Re: Reindexing in graphx

Karl Higley Thu, 25 Feb 2016 07:24:49 -0800

For real time graph mutations and queries, you might consider a graph
database like Neo4j or TitanDB. Titan can be backed by HBase, which you're
already using, so that's probably worth a look.


On Thu, Feb 25, 2016, 9:55 AM Udbhav Agarwal <udbhav.agar...@syncoms.com>
wrote:

> That’s a good thing you pointed out. Let me check that. Thanks.
>
>
>
> Another thing I was struggling with is while this process of addition of
> vertices is happening with the graph(name is *inputGraph)* am not able to
> access it or perform query over it. Currently when I am querying the graph
> during the addition of vertices, its giving result after the addition is
> over. I have also tried with creating and querying another variable
> tempInputGraph where am storing state of inputGraph, which is updated
> whenever the addition process is over. But querying this is also being
> delayed due to the background process.
>
> I have set the number of executors as 8 as per my 8 core system.
>
> Please provide any suggestion as to how I can keep this graph always
> available to user even if any background process is happening over it. Let
> me know if it is possible or not as you said graphx is not really designed
> for real time needs.
>
>
>
> If not graphX which other tool I can consider if I have real time needs.

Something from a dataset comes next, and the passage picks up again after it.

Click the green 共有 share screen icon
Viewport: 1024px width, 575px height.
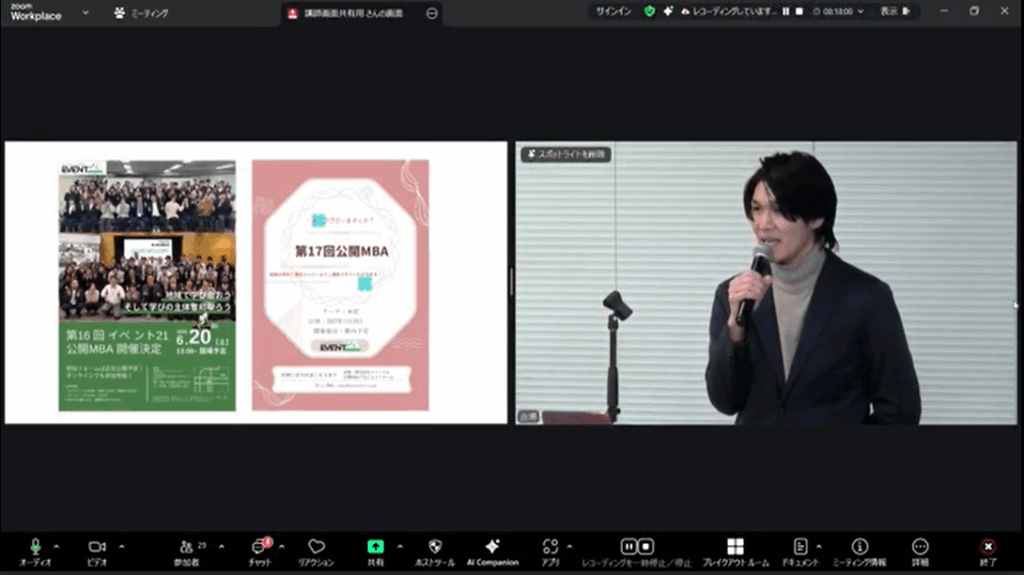click(x=375, y=547)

> To elaborate I want to have a real time system which can store data as and
> when it is coming and I can query over it in real time.
>
> In present case I am using graphx. My data is entering my system via kafka
> and spark streaming and then its updating a graph of let’s say orders. One
> copy of this is sent to hbase where the data is persisted for later use.

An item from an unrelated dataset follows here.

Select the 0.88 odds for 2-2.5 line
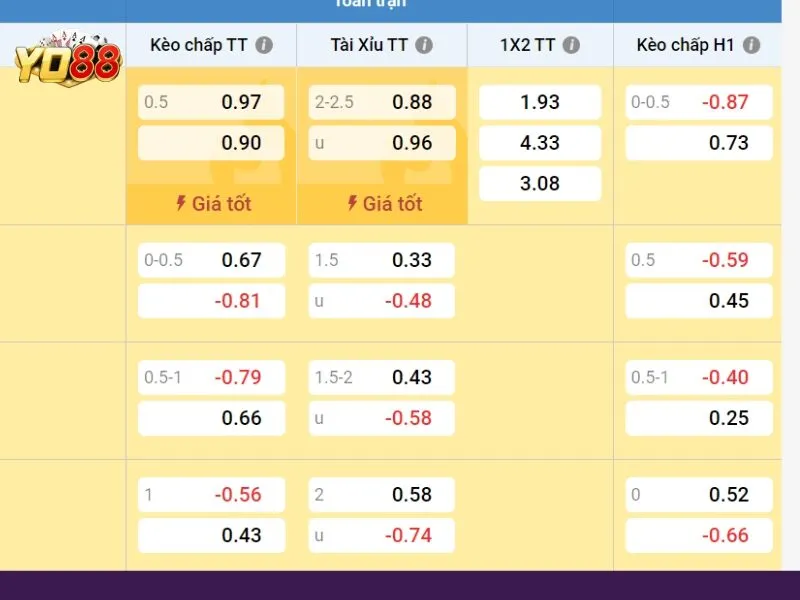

> Now I want to query this graph for getting various insights in this orders
> data. I was using graphx because it’s really helpful to use graphs if we
> want to analyse related/connected information e.g. friends of friends and
> other stuffs.
>
>
>
> I really appreciate your valuable help Robin. Thank you In advance.
>
>
>
> Udbhav.
>
> *From:* Robin East [mailto:robin.e...@xense.co.uk]

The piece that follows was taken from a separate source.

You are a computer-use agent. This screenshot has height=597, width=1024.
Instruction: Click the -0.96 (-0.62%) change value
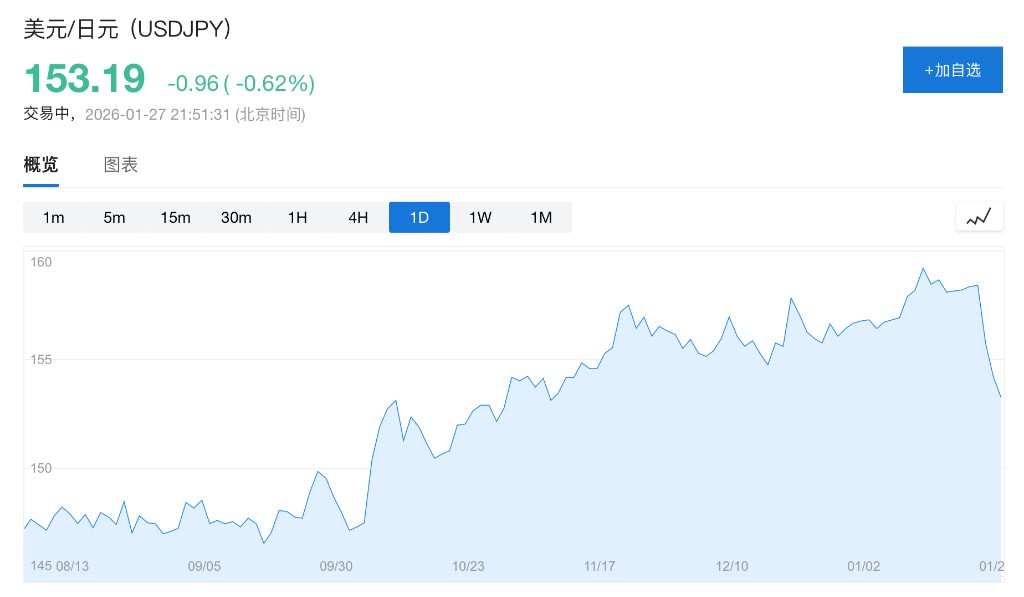tap(241, 82)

> *Sent:* Thursday, February 25, 2016 7:42 PM
>
>
> *To:* Udbhav Agarwal <udbhav.agar...@syncoms.com>
> *Cc:* user@spark.apache.org
> *Subject:* Re: Reindexing in graphx
>
>
>
> So first up GraphX is not really designed for real-time graph mutation
> time situations. That’s not to say it can’t be done but you may be butting
> up against some of the design limitations in that area. As a first point of
> interrogation you should look at the WebUI to see what particular
> tasks/stages are taking a long time, and what resource (CPU, IO, network,
> shuffles) do they seem to be bottle-necking on.
>
>
> -------------------------------------------------------------------------------
>
> Robin East
>
> *Spark GraphX in Action *Michael Malak and Robin East
>
> Manning Publications Co.
>
> http://www.manning.com/books/spark-graphx-in-action
>
>
>
>
>
>
>
>
>
> On 24 Feb 2016, at 12:05, Udbhav Agarwal <udbhav.agar...@syncoms.com>
> wrote:
>
>
>
> Sounds useful Robin. Thanks. I will try that. But fyi in another case I
> tested with adding only one vertex to the graph. In that case also the
> latency for subsequent addition was increasing like for first addition of a
> vertex its 3 seconds, then for second its 7 seconds and so on. This is a
> case when I want to add vertices to graph as and when they are coming in
> our system since it’s a real time system which I am trying to build so
> vertices will be keep on coming.
>
>
>
> Thanks.
>
> *From:* Robin East [mailto:robin.e...@xense.co.uk <robin.e...@xense.co.uk>
> ]
> *Sent:* Wednesday, February 24, 2016 3:54 PM
> *To:* Udbhav Agarwal <udbhav.agar...@syncoms.com>
> *Cc:* user@spark.apache.org
> *Subject:* Re: Reindexing in graphx
>
>
>
> It looks like you adding vertices one-by-one, you definitely don’t want to
> do that. What happens when you batch together 400 vertices into an RDD and
> then add 400 in one go?
>
>
> -------------------------------------------------------------------------------
>
> Robin East
>
> *Spark GraphX in Action *Michael Malak and Robin East
>
> Manning Publications Co.
>
> http://www.manning.com/books/spark-graphx-in-action
>
>
>
>
>
>
>
>
>
> On 24 Feb 2016, at 05:49, Udbhav Agarwal <udbhav.agar...@syncoms.com>
> wrote:
>
>
>
> Thank you Robin for your reply.
>
> Actually I am adding bunch of vertices in a graph in graphx using the
> following method . I am facing the problem of latency. First time an
> addition of say 400 vertices to a graph with 100,000 nodes takes around 7
> seconds. next time its taking 15 seconds. So every subsequent adds are
> taking more time than the previous one. Hence I tried to do reindex() so
> the subsequent operations can also be performed fast.
>
> FYI My cluster is presently having one machine with 8 core and 8 gb ram. I
> am running in local mode.
>
>
>
> def addVertex(rdd: RDD[String], sc: SparkContext, session: String): Long =
> {
>     val defaultUser = (0, 0)
>     rdd.collect().foreach { x =>
>       {
>         val aVertex: RDD[(VertexId, (Int, Int))] =
> sc.parallelize(Array((x.toLong, (100, 100))))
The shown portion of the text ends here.